Exercise input:
===============
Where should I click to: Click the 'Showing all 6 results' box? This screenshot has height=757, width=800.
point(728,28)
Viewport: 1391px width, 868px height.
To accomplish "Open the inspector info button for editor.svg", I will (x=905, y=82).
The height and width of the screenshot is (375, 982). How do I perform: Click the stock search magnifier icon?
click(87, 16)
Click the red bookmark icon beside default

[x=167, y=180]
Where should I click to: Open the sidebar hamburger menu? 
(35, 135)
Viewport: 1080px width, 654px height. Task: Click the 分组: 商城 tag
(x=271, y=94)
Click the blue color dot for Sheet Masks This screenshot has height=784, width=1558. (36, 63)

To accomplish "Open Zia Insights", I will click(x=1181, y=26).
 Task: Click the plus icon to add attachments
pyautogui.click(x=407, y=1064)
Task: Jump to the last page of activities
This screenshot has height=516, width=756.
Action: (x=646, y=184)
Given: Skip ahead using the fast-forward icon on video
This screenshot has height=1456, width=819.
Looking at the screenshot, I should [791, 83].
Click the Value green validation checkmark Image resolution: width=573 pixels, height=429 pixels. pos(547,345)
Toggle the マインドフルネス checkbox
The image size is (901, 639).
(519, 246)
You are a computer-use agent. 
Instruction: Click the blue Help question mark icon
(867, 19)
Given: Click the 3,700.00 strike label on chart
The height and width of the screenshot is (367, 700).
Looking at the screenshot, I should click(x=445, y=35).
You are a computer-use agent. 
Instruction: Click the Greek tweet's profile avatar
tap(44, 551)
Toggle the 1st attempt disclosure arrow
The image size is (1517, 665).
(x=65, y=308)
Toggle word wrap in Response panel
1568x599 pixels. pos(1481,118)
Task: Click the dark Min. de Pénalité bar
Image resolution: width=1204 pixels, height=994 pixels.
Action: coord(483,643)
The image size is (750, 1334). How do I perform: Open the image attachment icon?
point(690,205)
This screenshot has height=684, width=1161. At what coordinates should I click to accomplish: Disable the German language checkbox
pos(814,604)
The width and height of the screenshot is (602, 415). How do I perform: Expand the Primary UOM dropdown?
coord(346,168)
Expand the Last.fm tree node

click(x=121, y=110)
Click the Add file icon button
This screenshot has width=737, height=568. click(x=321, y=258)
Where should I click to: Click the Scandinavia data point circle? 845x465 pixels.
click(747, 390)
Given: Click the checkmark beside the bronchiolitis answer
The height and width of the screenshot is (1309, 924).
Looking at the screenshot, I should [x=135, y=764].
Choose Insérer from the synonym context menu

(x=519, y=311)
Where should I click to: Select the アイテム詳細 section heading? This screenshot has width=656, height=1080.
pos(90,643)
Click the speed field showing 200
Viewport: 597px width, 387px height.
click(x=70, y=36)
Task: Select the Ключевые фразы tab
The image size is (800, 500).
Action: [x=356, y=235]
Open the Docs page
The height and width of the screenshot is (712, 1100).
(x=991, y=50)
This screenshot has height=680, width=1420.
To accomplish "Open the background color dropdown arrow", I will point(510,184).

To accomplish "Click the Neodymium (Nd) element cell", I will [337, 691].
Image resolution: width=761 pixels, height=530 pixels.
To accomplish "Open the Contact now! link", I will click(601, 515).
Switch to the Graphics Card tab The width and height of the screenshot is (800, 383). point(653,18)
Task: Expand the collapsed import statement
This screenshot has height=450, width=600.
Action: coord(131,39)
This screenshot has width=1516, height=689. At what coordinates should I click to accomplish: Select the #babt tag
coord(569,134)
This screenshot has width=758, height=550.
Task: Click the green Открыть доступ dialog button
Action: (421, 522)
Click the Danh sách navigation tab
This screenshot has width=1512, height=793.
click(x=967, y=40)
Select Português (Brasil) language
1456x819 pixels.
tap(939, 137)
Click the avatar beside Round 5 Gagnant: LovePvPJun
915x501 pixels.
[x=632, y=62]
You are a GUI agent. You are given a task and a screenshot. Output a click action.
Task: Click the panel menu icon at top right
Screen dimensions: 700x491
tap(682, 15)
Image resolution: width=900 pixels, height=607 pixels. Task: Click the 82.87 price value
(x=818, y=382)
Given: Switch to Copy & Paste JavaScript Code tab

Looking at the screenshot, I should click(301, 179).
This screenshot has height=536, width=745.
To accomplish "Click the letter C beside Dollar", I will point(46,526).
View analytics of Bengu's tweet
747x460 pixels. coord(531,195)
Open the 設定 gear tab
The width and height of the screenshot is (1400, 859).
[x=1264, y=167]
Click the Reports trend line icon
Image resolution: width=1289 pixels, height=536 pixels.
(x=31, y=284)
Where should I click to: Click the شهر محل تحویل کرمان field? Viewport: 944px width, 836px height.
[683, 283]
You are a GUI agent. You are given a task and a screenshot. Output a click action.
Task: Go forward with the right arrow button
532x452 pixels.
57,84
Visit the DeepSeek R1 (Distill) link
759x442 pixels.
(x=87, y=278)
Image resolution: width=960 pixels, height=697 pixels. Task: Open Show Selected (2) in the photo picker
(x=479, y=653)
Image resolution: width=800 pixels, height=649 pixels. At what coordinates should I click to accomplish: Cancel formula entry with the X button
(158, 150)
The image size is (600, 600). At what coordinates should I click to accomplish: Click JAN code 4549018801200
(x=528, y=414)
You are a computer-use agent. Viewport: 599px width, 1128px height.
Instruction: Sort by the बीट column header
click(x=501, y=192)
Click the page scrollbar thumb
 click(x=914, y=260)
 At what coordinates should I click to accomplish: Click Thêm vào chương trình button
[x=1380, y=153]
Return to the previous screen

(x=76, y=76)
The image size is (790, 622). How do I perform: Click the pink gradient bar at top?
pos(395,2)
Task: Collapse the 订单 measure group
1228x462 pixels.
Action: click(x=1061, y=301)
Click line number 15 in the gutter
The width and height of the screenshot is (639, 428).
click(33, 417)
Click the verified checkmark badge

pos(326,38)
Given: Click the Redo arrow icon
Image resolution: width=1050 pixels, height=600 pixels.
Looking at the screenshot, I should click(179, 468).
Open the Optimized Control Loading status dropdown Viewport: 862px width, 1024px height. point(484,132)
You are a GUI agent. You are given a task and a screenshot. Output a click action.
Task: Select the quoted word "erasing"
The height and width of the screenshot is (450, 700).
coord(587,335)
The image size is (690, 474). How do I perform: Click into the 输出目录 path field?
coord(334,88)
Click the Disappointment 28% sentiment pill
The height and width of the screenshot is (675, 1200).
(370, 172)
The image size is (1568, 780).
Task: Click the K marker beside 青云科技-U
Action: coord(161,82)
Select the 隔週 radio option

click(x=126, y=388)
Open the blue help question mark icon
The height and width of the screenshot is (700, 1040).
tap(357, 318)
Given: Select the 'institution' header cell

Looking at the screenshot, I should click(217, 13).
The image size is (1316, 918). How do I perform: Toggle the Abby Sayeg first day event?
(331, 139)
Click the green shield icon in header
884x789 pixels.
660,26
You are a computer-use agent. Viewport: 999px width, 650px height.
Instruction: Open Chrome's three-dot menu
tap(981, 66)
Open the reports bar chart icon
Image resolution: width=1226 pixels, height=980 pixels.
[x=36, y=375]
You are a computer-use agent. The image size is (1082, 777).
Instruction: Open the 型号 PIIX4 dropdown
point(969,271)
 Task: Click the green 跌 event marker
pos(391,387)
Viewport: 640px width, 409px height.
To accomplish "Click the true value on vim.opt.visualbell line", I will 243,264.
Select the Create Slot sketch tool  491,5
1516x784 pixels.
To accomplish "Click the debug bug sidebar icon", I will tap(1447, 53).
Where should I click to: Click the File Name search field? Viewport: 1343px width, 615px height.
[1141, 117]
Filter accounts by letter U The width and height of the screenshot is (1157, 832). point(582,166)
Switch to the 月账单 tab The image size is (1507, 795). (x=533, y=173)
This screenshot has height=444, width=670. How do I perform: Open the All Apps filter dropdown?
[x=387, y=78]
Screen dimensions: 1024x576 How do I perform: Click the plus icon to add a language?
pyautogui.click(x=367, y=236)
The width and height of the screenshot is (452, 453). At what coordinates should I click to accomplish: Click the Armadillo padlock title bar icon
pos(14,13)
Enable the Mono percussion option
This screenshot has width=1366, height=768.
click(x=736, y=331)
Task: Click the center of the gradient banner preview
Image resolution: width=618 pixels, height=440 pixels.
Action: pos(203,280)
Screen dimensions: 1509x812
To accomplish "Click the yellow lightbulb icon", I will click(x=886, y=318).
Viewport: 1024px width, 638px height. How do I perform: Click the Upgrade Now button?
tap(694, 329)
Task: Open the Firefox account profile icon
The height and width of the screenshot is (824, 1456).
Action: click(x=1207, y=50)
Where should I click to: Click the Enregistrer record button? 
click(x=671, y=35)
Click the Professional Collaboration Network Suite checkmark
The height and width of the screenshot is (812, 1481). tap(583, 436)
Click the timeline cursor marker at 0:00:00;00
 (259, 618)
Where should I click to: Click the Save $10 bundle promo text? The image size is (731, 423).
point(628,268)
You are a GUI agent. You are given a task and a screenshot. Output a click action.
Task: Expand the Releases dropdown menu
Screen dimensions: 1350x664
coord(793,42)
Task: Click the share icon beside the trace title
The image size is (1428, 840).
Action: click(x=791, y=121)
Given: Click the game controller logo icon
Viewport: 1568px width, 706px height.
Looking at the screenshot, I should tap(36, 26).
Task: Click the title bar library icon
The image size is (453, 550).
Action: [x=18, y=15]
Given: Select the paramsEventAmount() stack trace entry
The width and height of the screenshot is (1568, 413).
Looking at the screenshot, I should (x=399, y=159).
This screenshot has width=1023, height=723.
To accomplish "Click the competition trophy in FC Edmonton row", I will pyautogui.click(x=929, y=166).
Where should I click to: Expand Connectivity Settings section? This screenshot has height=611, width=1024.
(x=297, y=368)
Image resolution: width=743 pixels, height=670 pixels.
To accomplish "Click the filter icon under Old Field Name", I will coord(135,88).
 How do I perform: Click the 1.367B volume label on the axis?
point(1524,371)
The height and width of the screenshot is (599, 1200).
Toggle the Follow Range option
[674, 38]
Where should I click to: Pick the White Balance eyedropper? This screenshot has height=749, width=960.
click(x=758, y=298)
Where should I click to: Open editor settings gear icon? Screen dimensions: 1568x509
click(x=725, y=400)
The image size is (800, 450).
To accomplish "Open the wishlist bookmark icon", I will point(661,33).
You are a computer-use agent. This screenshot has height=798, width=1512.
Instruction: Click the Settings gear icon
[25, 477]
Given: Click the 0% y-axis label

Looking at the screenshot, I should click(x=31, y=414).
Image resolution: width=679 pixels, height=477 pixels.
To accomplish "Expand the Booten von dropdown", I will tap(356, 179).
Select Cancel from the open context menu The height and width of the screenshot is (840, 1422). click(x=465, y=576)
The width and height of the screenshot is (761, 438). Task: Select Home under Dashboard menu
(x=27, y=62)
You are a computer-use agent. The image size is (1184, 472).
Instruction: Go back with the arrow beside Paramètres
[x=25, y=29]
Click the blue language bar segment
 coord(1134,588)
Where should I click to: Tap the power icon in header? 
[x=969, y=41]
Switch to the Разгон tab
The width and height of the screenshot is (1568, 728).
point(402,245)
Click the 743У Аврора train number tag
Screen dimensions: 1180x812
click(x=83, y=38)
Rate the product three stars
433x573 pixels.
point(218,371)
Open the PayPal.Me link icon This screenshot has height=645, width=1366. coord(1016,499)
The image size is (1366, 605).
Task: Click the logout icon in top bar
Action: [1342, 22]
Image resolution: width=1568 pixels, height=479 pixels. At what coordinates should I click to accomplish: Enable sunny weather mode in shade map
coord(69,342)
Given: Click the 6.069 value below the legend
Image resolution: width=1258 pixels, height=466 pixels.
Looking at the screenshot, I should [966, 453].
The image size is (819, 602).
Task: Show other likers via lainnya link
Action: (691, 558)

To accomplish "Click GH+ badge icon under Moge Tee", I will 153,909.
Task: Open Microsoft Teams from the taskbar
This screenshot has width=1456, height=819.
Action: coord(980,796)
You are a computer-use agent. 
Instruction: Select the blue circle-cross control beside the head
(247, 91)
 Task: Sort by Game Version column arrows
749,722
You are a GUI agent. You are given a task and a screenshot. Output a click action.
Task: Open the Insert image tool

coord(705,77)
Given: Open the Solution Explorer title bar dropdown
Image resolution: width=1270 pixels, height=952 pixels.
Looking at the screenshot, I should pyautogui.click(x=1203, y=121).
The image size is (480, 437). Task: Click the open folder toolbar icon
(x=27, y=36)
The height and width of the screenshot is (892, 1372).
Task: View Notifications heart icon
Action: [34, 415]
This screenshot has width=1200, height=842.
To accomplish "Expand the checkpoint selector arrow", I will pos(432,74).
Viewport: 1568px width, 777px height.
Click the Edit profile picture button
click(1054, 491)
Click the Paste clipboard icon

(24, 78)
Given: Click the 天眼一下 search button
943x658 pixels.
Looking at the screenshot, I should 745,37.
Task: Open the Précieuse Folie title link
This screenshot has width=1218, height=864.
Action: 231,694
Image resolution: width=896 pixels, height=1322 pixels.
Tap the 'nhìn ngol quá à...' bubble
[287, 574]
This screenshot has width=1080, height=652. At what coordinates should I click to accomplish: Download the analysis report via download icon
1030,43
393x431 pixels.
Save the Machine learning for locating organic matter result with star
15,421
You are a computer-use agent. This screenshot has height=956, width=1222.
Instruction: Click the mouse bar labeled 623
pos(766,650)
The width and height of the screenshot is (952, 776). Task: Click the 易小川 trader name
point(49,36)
===============
Directions for this task: Your answer must be an exact transcription of the lines from the one containing "Image resolution: width=896" through the last line of the records above, and nothing else.

Task result:
Image resolution: width=896 pixels, height=1322 pixels.
Tap the 'nhìn ngol quá à...' bubble
[287, 574]
This screenshot has width=1080, height=652. At what coordinates should I click to accomplish: Download the analysis report via download icon
1030,43
393x431 pixels.
Save the Machine learning for locating organic matter result with star
15,421
You are a computer-use agent. This screenshot has height=956, width=1222.
Instruction: Click the mouse bar labeled 623
pos(766,650)
The width and height of the screenshot is (952, 776). Task: Click the 易小川 trader name
point(49,36)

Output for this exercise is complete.